Problem statement:
The lines to return are those from the line holding "Task: Add page to favorites star icon" through the last line of the entries below, both included, written exactly and without pictures.

Entries provided:

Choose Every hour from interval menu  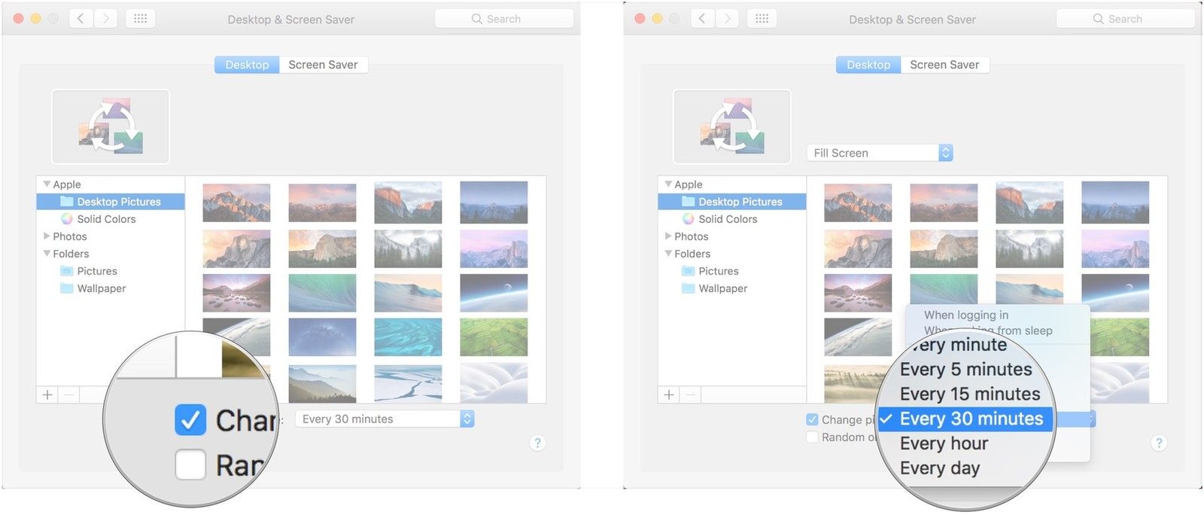tap(944, 443)
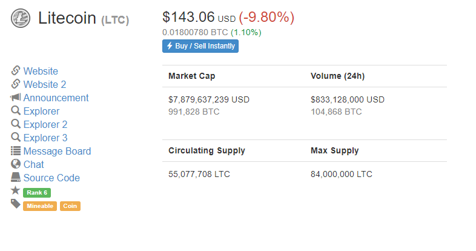The width and height of the screenshot is (476, 251).
Task: Click the drive icon beside Source Code
Action: pyautogui.click(x=16, y=177)
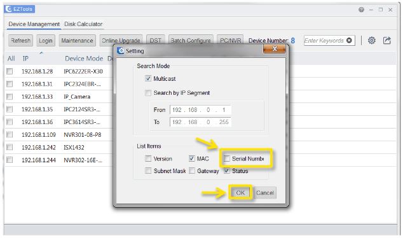The image size is (403, 238).
Task: Uncheck the Multicast checkbox
Action: (148, 78)
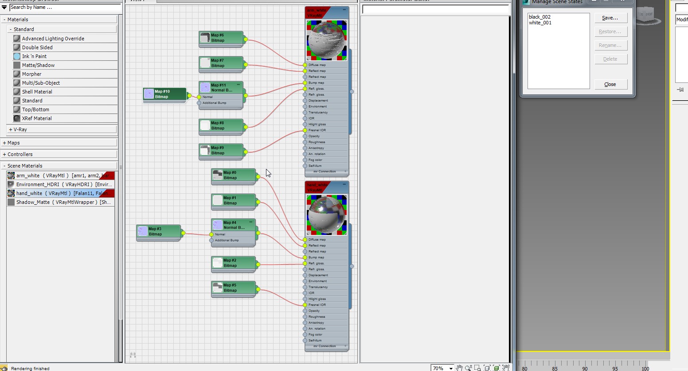Viewport: 688px width, 371px height.
Task: Click the Search by Name field
Action: (x=65, y=8)
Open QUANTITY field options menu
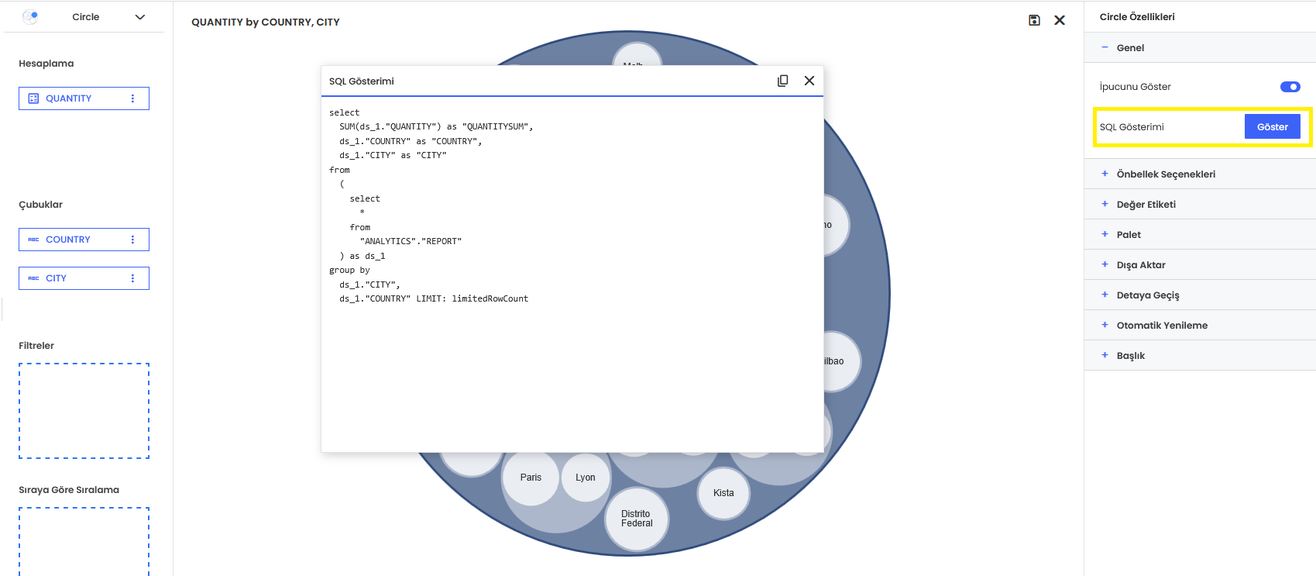This screenshot has height=576, width=1316. pyautogui.click(x=132, y=98)
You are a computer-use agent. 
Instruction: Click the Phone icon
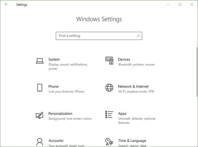point(39,88)
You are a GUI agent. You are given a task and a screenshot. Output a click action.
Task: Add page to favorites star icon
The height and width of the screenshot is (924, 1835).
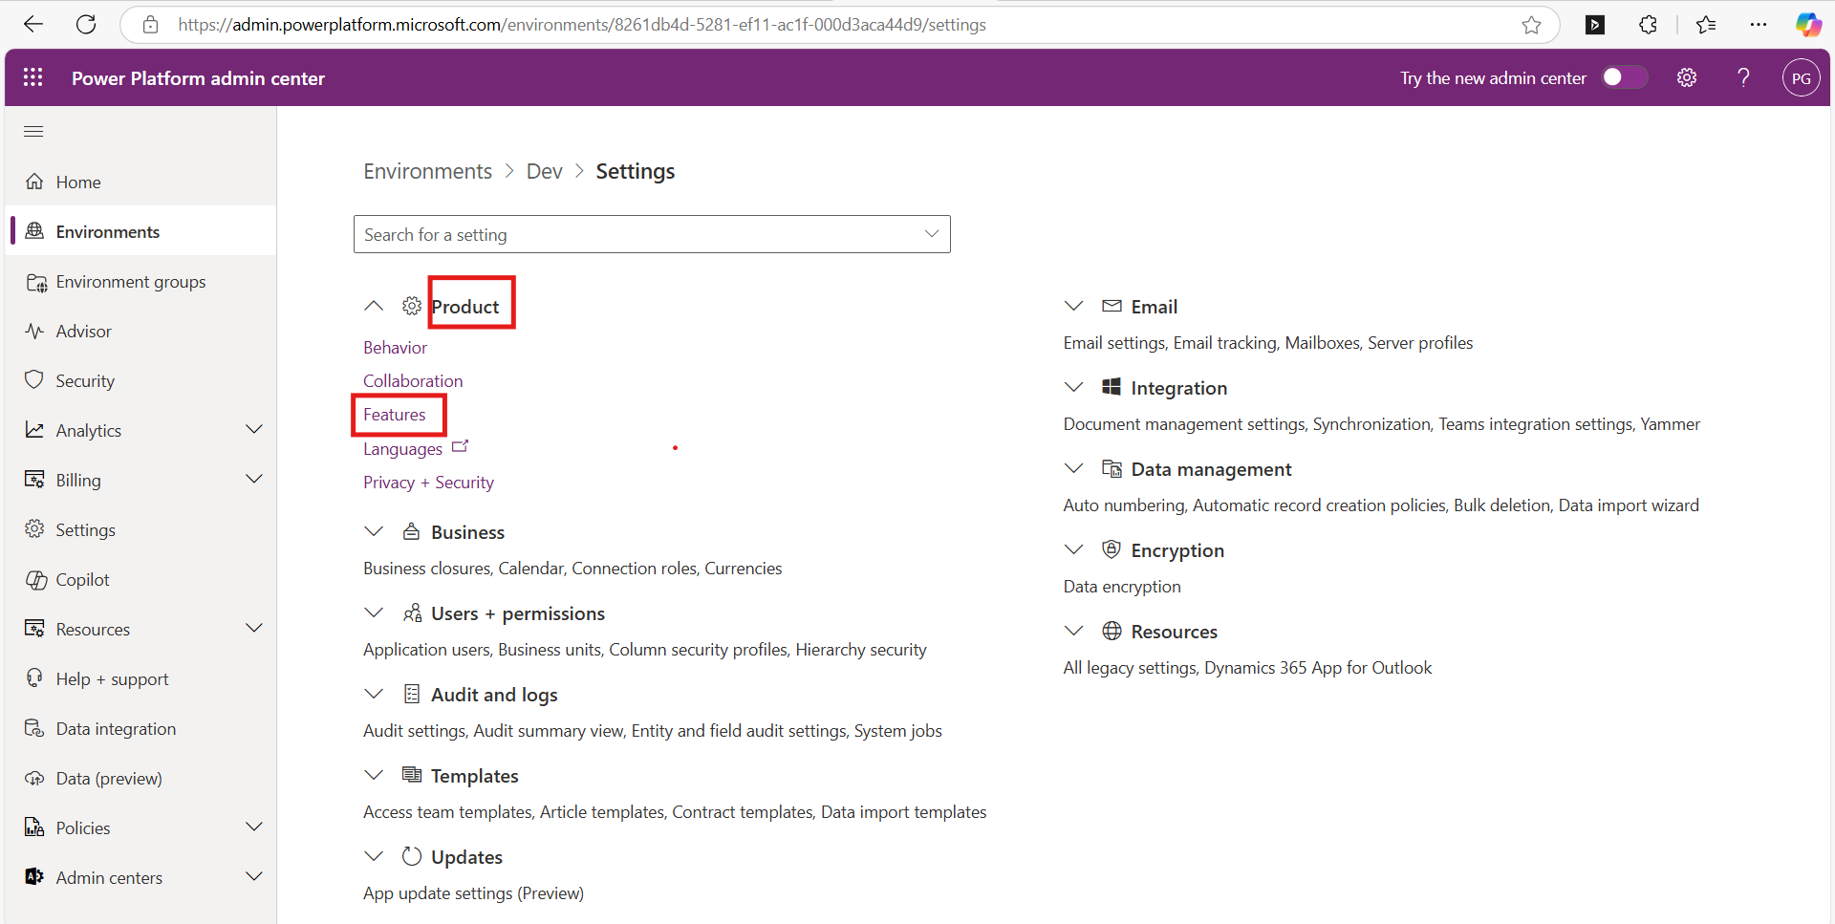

Solution to the exercise:
Task: Add page to favorites star icon
The height and width of the screenshot is (924, 1835).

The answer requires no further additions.